### TASK ITEM
Please restate, word for word, the lines below that begin at the one with "This screenshot has width=220, height=173." and end at the one with "You are a GUI". Leave out all other lines.

━━━ SUPPLIED ENTRIES ━━━

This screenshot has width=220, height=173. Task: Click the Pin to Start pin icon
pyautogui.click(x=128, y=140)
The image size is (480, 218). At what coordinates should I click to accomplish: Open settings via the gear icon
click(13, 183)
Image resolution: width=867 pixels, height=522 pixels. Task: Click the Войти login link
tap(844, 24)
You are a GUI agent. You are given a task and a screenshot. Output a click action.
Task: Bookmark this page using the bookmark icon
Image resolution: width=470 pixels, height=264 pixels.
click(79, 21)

━━━
━━━ SUPPLIED ENTRIES ━━━

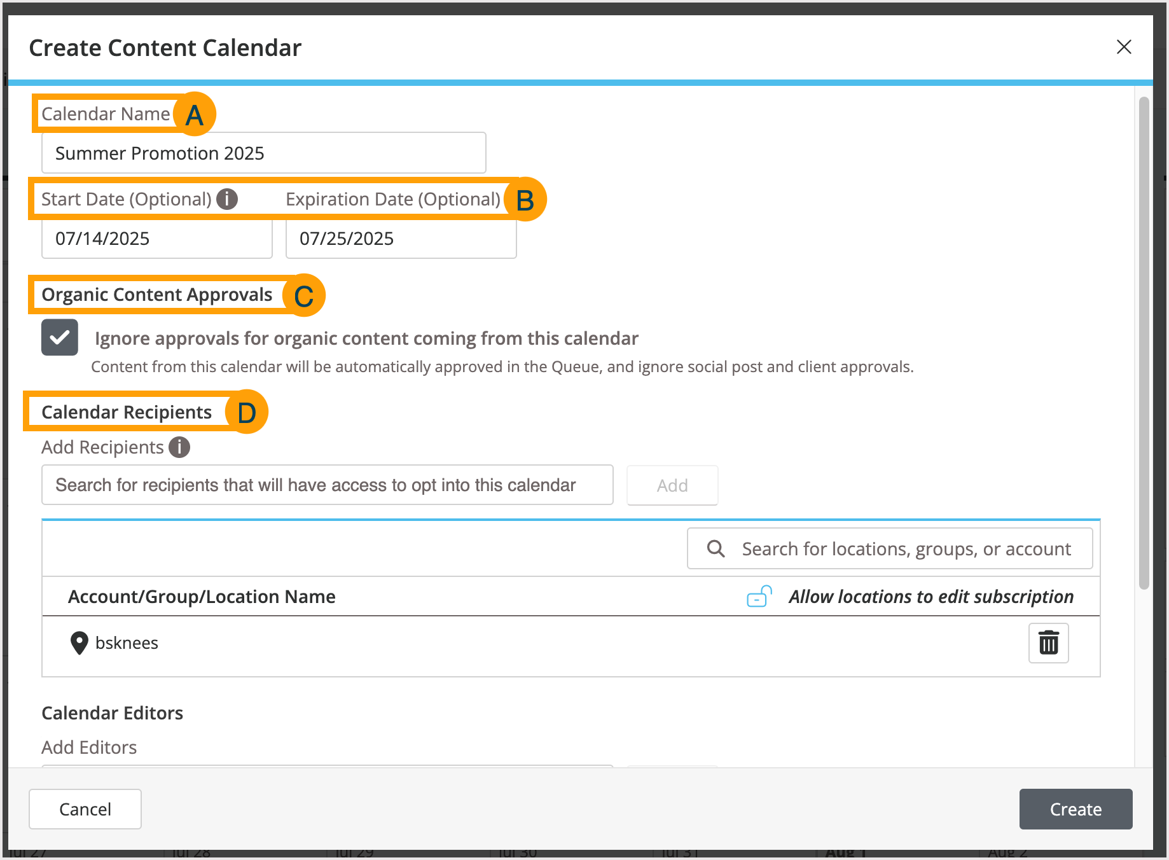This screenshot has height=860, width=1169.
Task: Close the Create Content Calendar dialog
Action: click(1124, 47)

━━━

### RESULT
This screenshot has width=220, height=173. Task: Click the Pin to Start pin icon
pyautogui.click(x=128, y=140)
The image size is (480, 218). At what coordinates should I click to accomplish: Open settings via the gear icon
click(13, 183)
Image resolution: width=867 pixels, height=522 pixels. Task: Click the Войти login link
tap(844, 24)
You are a GUI agent. You are given a task and a screenshot. Output a click action.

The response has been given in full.